_Records provided_:
[Start of Attachment]

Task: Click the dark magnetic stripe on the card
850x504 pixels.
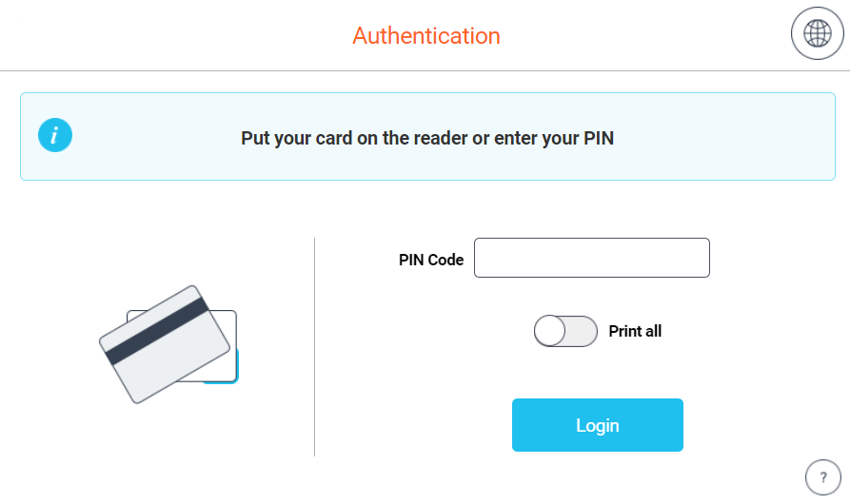Action: pos(157,330)
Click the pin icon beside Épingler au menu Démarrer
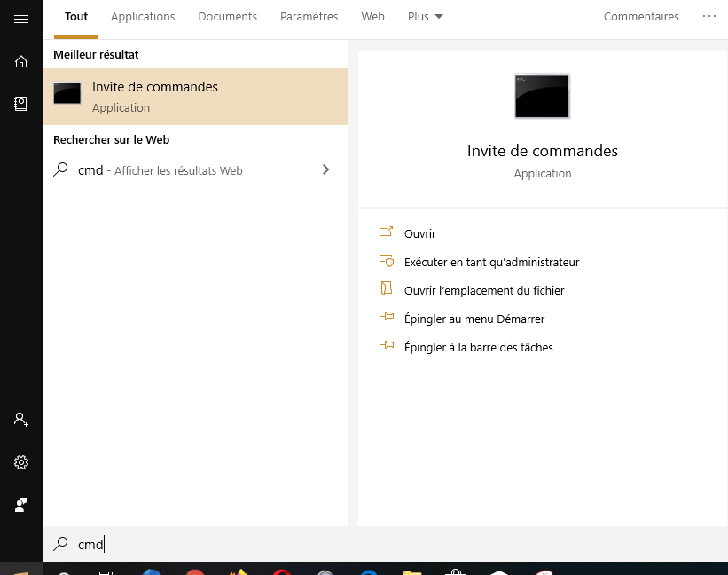This screenshot has width=728, height=575. tap(386, 319)
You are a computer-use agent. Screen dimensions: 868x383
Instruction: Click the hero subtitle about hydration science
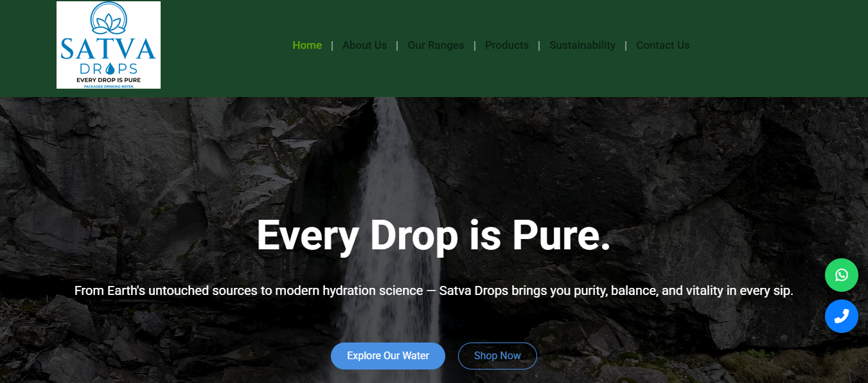coord(434,290)
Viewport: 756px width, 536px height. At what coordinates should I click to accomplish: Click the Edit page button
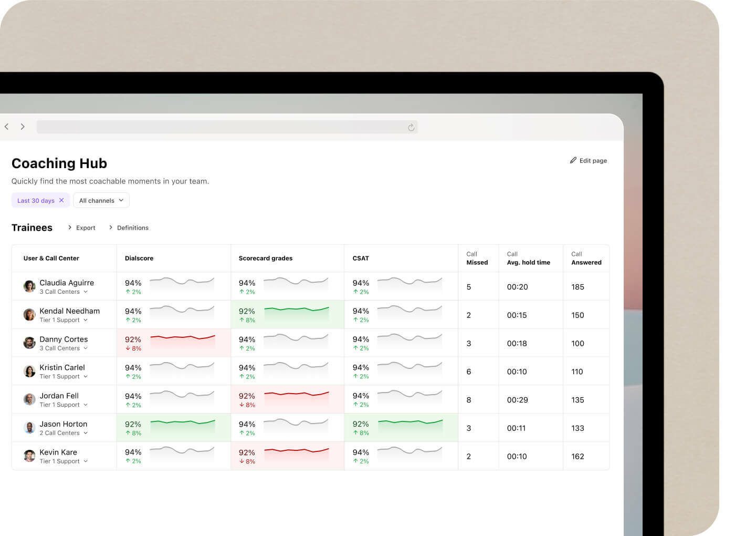coord(588,160)
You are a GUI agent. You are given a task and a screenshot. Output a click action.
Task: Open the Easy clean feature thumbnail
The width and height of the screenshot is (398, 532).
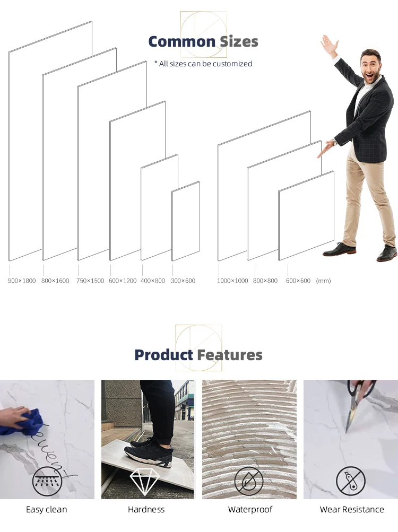(47, 439)
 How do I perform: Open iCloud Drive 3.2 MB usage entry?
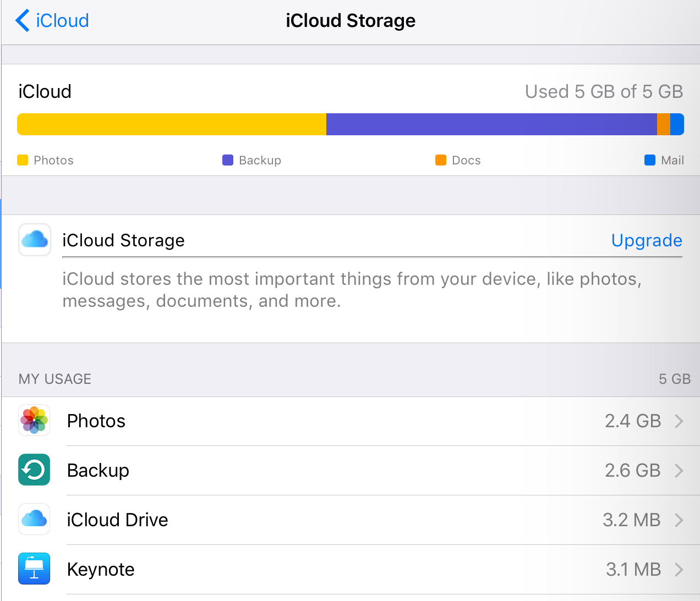[x=631, y=520]
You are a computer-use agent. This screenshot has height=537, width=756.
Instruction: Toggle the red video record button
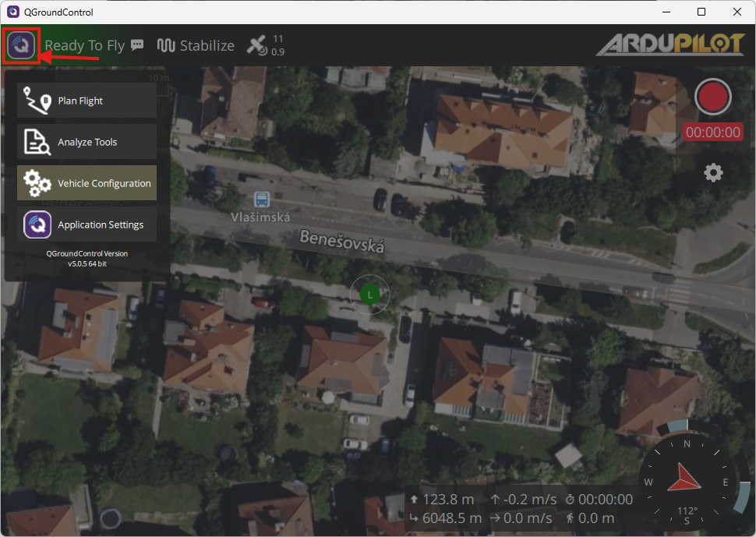[712, 97]
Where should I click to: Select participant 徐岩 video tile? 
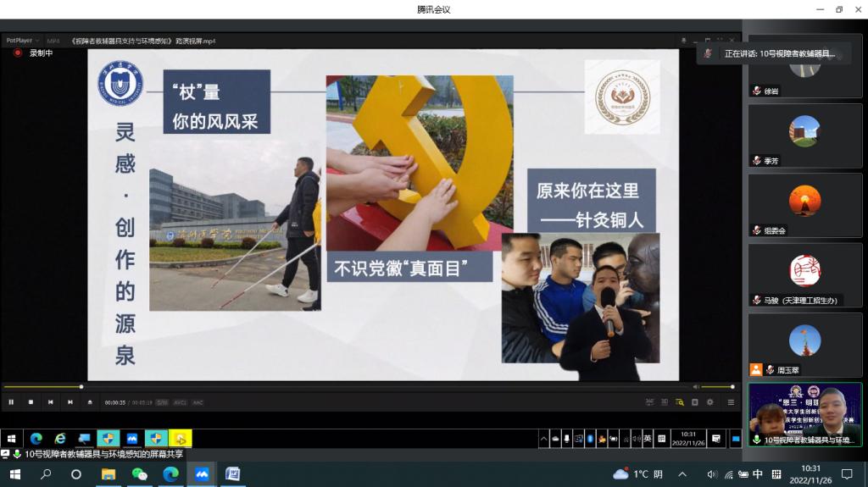click(804, 66)
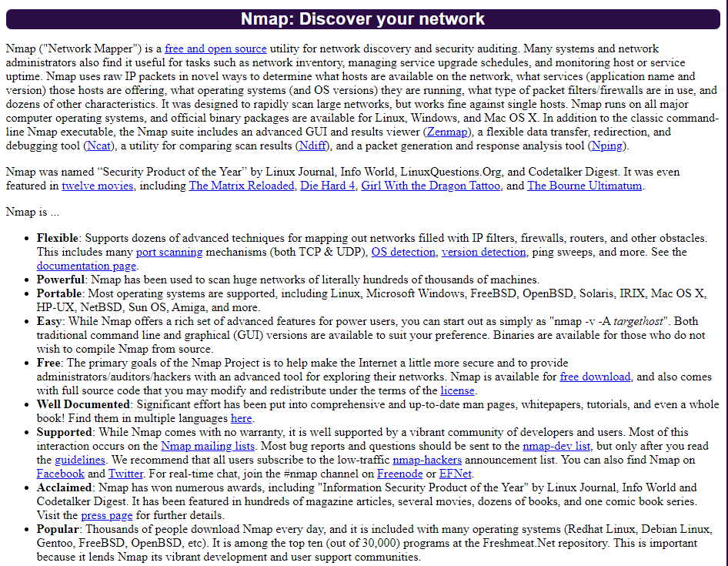The image size is (728, 566).
Task: Follow Girl With the Dragon Tattoo link
Action: (431, 186)
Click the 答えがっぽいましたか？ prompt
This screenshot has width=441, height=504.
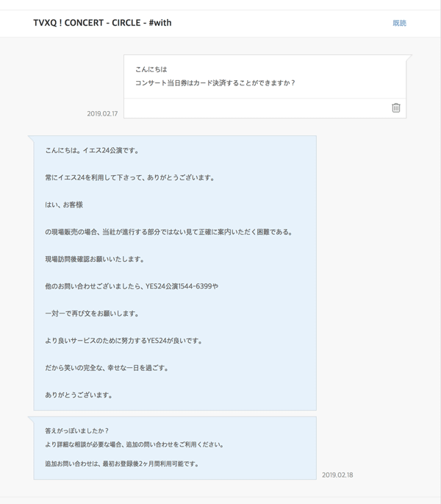pos(76,431)
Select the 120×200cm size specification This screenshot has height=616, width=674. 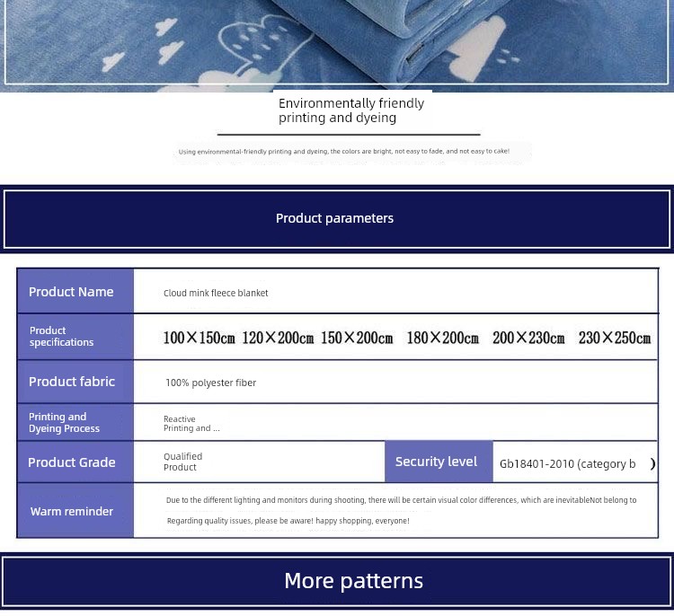click(x=278, y=339)
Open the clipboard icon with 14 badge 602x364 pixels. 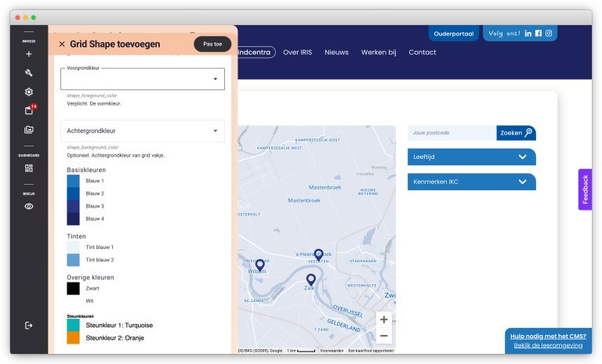click(29, 110)
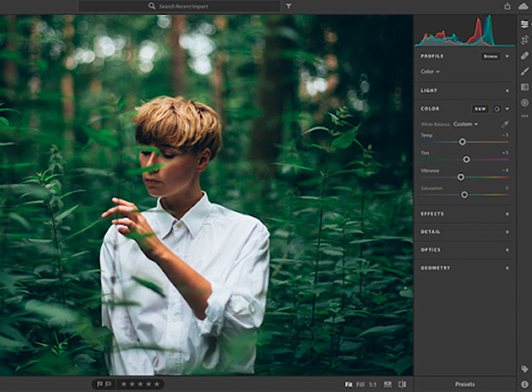This screenshot has width=532, height=392.
Task: Open the Keywords tag icon
Action: pyautogui.click(x=524, y=368)
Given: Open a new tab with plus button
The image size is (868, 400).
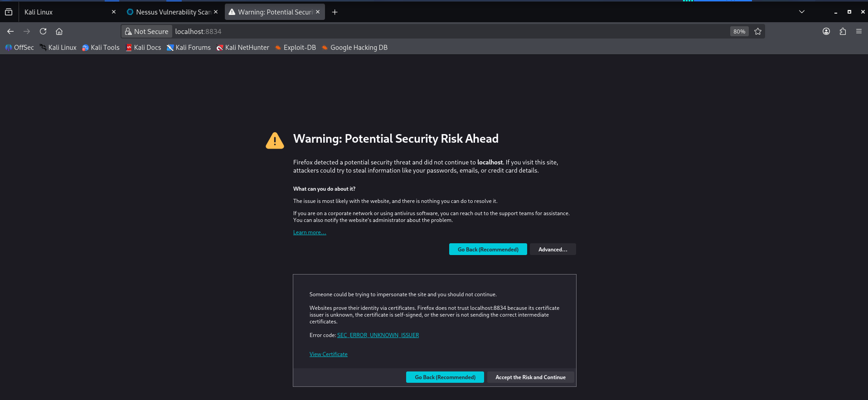Looking at the screenshot, I should pos(335,12).
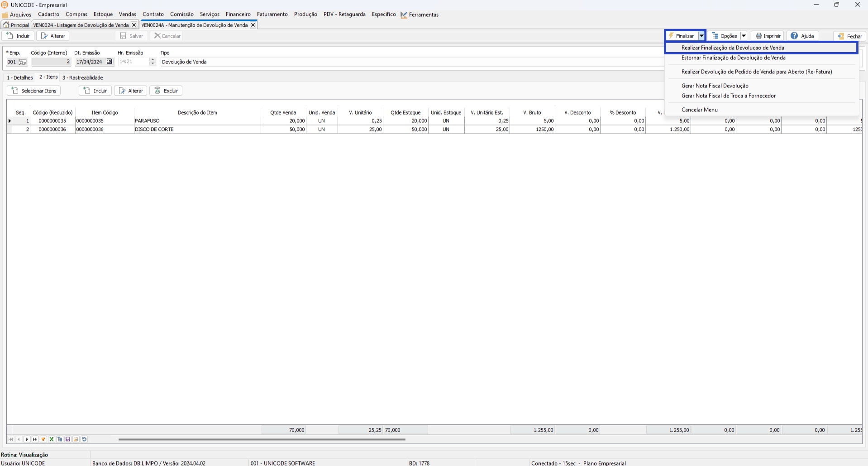
Task: Switch to the 3 - Rastreabilidade tab
Action: [x=83, y=78]
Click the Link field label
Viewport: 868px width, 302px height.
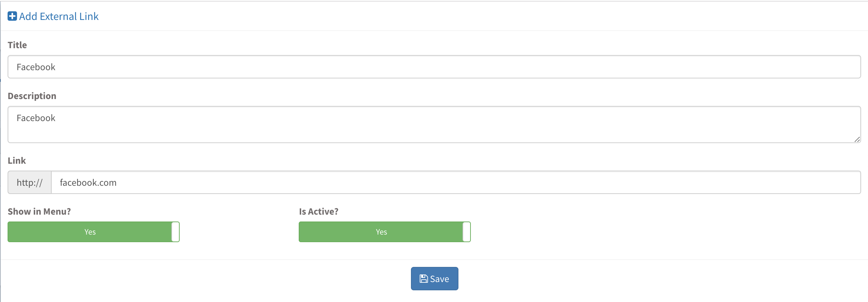coord(17,161)
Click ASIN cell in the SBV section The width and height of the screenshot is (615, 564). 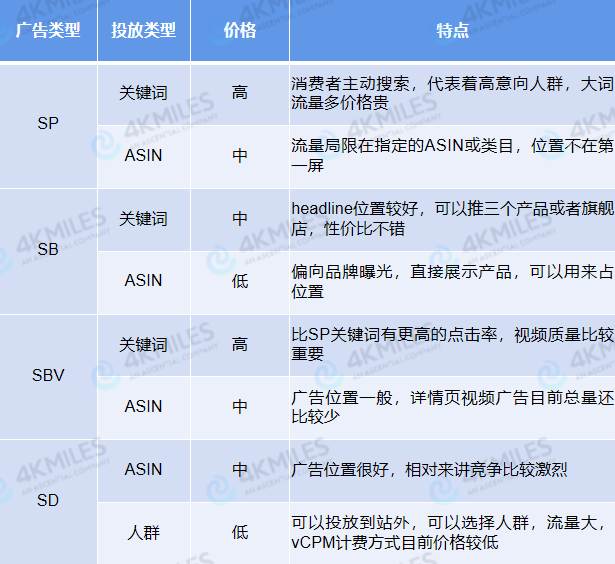click(x=143, y=406)
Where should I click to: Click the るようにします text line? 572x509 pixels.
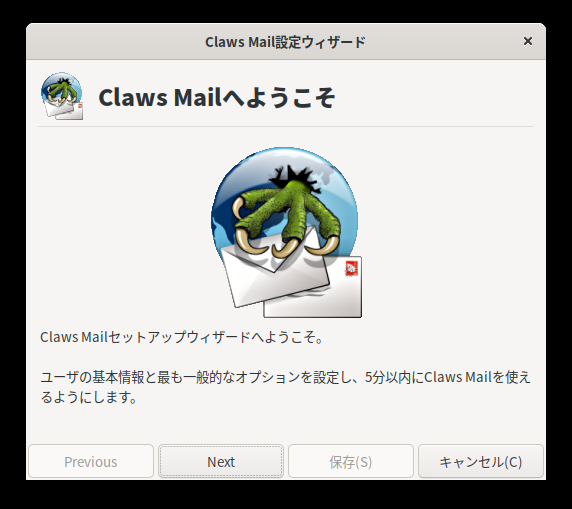pyautogui.click(x=88, y=397)
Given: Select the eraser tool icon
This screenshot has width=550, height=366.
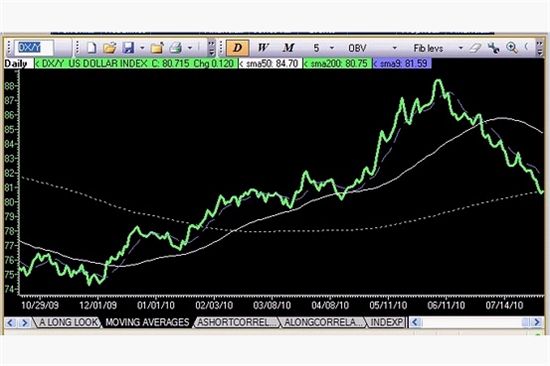Looking at the screenshot, I should [x=475, y=48].
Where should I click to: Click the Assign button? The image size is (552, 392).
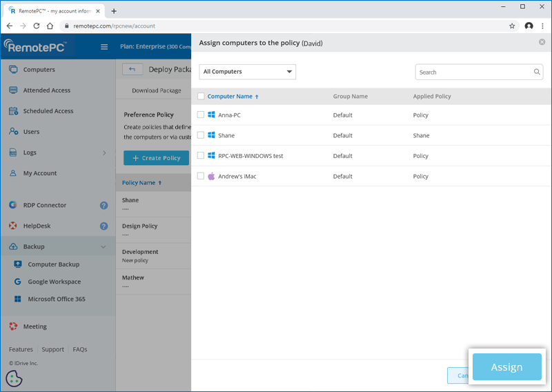coord(506,367)
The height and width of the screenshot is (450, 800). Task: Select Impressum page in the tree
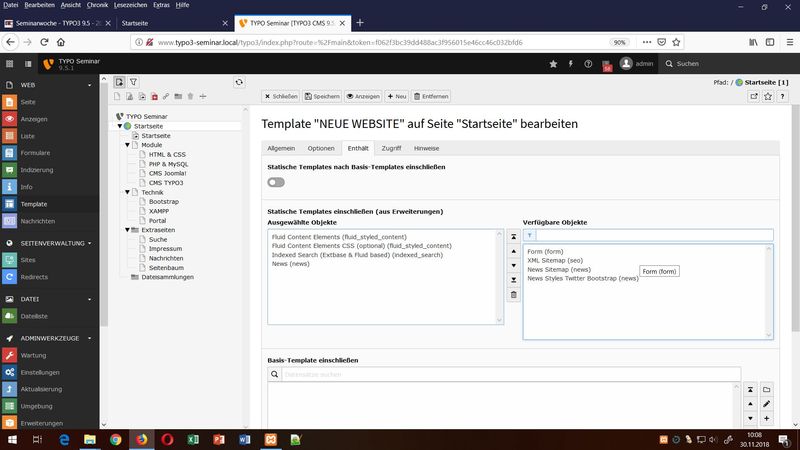[x=164, y=249]
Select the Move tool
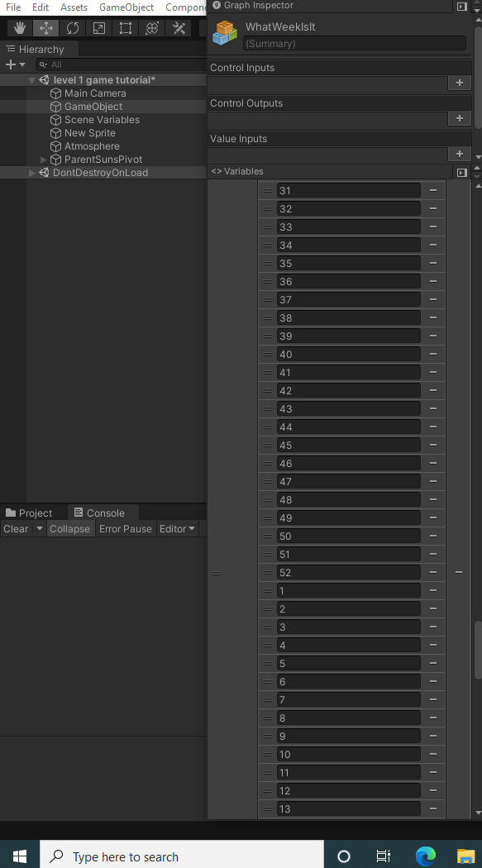This screenshot has height=868, width=482. pyautogui.click(x=46, y=28)
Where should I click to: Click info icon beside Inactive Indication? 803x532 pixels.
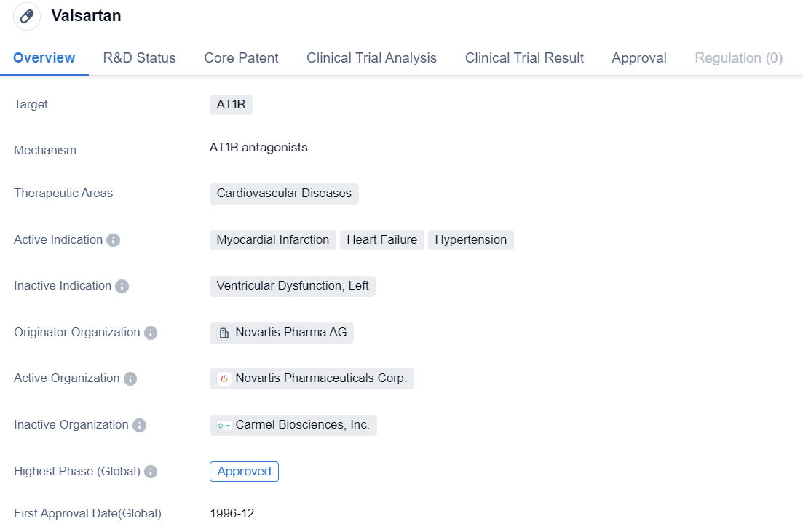click(122, 286)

[End of Attachment]

_Exercise prompt_: Only the lines from the one containing "Given: Select the eraser tool icon" through the last line of the material should be returned, exactly and without pictures.

_Response area_:
Given: Select the eraser tool icon
This screenshot has width=550, height=366.
Looking at the screenshot, I should [x=475, y=48].
Where should I click to: Click the Assign button? The image size is (552, 392).
coord(506,367)
The height and width of the screenshot is (450, 800). Task: Select Impressum page in the tree
[x=164, y=249]
Select the Move tool
This screenshot has height=868, width=482. pyautogui.click(x=46, y=28)
Where should I click to: Click info icon beside Inactive Indication? 803x532 pixels.
click(122, 286)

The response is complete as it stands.